▶ _AIM OF THE EXERCISE_
Filter the entries for lines with the word "dialog".
■ ■ ■ ■
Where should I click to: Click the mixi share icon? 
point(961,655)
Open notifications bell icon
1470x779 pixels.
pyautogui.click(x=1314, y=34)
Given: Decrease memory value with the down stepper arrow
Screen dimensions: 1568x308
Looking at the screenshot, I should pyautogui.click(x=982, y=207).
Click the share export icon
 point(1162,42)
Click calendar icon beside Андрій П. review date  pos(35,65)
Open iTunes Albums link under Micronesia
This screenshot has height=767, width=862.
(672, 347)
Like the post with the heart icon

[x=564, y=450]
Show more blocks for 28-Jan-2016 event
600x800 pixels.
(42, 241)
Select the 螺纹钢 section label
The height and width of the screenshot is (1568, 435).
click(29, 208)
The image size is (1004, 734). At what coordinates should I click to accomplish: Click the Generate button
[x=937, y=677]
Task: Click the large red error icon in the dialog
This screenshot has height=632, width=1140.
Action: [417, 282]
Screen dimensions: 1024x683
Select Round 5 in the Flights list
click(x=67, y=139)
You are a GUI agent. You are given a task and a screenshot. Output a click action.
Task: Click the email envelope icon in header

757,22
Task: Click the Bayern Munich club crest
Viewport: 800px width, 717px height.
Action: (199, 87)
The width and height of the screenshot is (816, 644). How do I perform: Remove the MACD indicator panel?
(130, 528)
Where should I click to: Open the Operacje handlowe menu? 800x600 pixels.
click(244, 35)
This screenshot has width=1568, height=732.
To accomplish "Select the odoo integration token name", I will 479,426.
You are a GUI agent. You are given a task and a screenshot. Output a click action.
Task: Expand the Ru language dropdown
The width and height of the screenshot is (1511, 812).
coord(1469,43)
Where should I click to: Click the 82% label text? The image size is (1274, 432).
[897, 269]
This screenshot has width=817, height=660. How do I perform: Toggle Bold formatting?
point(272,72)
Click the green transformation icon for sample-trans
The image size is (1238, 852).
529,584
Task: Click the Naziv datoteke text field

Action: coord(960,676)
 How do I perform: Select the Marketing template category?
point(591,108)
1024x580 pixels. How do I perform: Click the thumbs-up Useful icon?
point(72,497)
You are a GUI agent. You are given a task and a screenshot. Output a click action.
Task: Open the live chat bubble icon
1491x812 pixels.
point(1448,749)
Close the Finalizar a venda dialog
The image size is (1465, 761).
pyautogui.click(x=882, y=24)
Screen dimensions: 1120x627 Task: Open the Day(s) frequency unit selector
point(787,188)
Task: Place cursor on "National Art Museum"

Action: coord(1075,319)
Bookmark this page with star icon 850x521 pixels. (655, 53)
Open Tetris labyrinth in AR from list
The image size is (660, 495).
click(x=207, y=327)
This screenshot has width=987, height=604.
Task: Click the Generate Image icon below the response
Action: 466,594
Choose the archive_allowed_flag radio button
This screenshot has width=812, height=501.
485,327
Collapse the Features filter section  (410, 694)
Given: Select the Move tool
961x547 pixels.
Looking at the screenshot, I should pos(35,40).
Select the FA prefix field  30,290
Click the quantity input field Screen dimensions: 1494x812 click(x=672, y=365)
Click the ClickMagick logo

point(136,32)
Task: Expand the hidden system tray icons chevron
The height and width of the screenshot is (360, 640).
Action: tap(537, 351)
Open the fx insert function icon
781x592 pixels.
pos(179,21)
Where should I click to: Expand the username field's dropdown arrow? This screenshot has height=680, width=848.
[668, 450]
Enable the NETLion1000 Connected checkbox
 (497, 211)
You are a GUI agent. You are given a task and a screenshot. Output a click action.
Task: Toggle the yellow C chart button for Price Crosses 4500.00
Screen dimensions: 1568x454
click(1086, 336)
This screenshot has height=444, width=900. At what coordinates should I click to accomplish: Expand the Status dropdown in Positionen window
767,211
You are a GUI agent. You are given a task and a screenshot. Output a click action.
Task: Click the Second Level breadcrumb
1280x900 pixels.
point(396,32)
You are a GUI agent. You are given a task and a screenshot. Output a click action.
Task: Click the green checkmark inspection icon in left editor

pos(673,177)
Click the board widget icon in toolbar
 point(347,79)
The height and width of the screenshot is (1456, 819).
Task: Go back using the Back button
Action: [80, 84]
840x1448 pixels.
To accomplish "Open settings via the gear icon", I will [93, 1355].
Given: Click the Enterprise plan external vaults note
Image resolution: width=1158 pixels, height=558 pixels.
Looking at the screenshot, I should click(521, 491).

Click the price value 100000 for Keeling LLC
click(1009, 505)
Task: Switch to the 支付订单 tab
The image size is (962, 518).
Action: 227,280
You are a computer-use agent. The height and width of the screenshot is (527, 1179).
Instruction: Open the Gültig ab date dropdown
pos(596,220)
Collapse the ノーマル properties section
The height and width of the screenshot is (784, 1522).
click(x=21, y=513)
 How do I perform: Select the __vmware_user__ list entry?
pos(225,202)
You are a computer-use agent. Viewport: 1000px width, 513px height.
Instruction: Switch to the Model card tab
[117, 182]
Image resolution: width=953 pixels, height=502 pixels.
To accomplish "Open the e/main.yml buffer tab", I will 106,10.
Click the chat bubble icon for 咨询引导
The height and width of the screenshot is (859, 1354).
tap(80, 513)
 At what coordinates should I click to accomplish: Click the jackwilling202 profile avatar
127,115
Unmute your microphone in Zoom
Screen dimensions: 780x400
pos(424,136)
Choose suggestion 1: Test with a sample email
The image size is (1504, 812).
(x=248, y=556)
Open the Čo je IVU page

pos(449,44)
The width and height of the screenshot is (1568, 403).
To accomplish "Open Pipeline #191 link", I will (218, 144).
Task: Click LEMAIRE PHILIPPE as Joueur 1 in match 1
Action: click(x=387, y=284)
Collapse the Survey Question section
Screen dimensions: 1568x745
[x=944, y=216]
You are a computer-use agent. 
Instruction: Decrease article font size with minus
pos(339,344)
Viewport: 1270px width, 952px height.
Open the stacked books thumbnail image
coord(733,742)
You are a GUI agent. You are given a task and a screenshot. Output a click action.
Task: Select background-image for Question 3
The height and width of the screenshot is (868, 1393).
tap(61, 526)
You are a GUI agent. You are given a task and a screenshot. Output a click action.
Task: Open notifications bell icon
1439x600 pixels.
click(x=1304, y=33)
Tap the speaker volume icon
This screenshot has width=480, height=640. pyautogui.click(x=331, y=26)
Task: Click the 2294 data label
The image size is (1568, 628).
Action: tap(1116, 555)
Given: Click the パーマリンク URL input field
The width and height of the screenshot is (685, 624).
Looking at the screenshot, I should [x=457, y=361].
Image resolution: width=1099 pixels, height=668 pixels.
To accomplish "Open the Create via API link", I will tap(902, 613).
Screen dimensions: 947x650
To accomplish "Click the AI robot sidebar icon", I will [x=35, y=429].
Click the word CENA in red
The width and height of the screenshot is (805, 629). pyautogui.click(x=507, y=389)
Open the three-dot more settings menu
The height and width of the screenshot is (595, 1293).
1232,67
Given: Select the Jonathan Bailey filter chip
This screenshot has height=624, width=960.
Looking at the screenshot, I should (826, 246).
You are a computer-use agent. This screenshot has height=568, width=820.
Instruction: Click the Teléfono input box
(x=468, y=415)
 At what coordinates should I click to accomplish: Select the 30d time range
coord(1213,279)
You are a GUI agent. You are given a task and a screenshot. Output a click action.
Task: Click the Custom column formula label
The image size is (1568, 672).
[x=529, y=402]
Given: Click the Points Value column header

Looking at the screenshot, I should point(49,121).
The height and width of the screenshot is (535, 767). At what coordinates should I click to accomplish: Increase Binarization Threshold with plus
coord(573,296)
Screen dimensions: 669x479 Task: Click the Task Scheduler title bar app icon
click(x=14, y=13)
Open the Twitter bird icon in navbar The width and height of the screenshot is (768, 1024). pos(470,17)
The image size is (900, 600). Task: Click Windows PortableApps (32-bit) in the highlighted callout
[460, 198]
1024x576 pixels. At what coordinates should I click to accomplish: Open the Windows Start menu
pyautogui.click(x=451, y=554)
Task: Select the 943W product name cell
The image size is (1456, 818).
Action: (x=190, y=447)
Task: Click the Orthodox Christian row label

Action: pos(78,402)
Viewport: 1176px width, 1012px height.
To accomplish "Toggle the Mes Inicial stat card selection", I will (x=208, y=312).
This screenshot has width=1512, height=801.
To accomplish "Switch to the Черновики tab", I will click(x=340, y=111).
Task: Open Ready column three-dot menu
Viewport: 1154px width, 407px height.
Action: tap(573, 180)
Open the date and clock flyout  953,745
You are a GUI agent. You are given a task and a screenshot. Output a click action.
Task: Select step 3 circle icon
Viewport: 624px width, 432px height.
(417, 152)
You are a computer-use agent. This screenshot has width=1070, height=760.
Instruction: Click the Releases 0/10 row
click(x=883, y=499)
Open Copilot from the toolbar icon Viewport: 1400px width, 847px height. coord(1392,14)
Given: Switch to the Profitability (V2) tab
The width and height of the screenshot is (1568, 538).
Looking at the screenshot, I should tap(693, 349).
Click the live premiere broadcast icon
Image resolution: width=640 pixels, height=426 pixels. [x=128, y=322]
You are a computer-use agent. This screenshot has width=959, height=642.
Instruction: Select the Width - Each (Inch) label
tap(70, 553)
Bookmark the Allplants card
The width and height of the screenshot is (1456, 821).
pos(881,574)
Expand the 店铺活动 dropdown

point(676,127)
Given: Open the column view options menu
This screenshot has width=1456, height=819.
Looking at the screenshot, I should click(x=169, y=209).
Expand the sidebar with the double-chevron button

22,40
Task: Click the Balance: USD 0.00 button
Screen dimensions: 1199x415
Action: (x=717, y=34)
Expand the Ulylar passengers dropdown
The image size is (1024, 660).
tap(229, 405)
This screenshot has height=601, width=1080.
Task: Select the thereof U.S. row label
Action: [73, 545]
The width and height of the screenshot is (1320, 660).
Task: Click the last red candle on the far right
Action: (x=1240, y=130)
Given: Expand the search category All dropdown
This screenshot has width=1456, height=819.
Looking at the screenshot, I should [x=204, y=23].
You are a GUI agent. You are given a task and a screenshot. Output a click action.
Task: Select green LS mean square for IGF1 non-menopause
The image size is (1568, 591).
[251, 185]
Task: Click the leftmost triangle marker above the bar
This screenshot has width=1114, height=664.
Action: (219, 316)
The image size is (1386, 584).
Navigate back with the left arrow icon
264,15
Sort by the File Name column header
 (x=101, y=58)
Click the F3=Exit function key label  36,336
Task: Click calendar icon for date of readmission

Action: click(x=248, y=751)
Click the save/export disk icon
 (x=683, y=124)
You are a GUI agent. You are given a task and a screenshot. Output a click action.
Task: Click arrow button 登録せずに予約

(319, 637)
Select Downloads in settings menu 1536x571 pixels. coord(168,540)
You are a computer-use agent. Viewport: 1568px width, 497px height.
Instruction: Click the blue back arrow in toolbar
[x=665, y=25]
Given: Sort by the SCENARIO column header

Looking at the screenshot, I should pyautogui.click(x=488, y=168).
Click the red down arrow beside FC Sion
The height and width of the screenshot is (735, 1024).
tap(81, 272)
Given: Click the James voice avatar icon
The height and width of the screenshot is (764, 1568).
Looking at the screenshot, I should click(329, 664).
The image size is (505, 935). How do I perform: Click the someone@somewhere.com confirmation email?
■ ■ ■ ■
▶ _SOLUTION TO THE EXERCISE_
Task: Click the large red error icon in the dialog
Close the Finalizar a venda dialog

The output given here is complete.